Our major concern is the ability or lack there of, to adjust our costs to customers to adjust for pay to employees.
Imo, your veteran employees (that you hope to retain) will need to see increases equal to or more, that the minimum wage people get. If min goes up $7 then all wages should go up $7 to account for the cost of goods that will correspondingly go up, otherwise that existing employee will lose buying power and thusly their standard of living.
Some will argue that cost of goods won't go up, but I rarely see companies take profit losses without jacking their prices.

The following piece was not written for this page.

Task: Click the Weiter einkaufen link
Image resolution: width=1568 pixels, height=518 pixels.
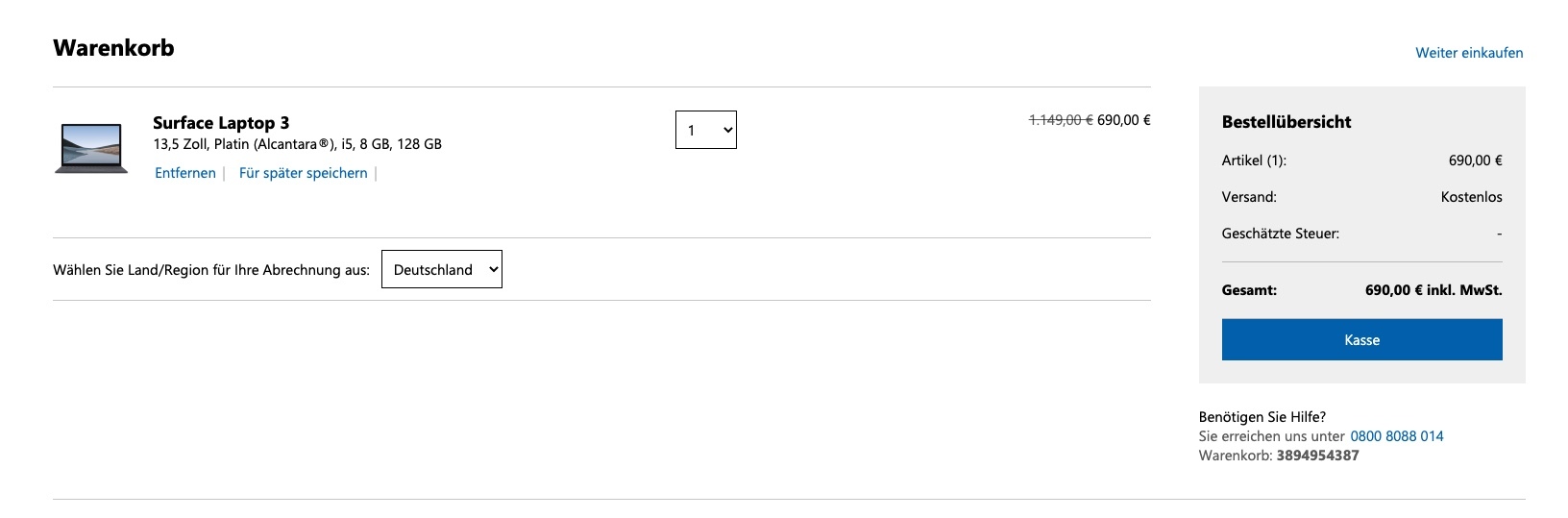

When they want an increase in pay ask what new skills they are working on, and support that as a way to a raise, create a CI culture. I constantly tell the floor workers, they need to look at they bring to the table. The worst thing I ever heard was a operator, who had just got a raise tell me that "he gets paid to much" to clean up his machine.
Quote: @BigAl99 said:
When they want an increase in pay ask what new skills they are working on, and support that as a way to a raise, create a CI culture. I constantly tell the floor workers, they need to look at they bring to the table. The worst thing I ever heard was a operator, who had just got a raise tell me that "he gets paid to much" to clean up his machine.
are new skills expected of those benefitting from the artificial mandated increase? Isn't it expected that the current system of reward is based somewhat on rewarding skill levels and that those earning the lowest wages bring the least amount of valued skills and experience to the company they work for?
Quote: @JimmyinSD said:
Imo, your veteran employees (that you hope to retain) will need to see increases equal to or more, that the minimum wage people get. If min goes up $7 then all wages should go up $7 to account for the cost of goods that will correspondingly go up, otherwise that existing employee will lose buying power and thusly their standard of living.
Some will argue that cost of goods won't go up, but I rarely see companies take profit losses without jacking their prices.
https://twitter.com/DanPriceSeattle/stat...14848?s=20
https://twitter.com/DanPriceSeattle/stat...09475?s=20
I actually think it should be on a sliding scale based on number of employees.
Small businesses with say 5 or fewer employees can’t afford payroll like the 5,000+ employee companies choose not to.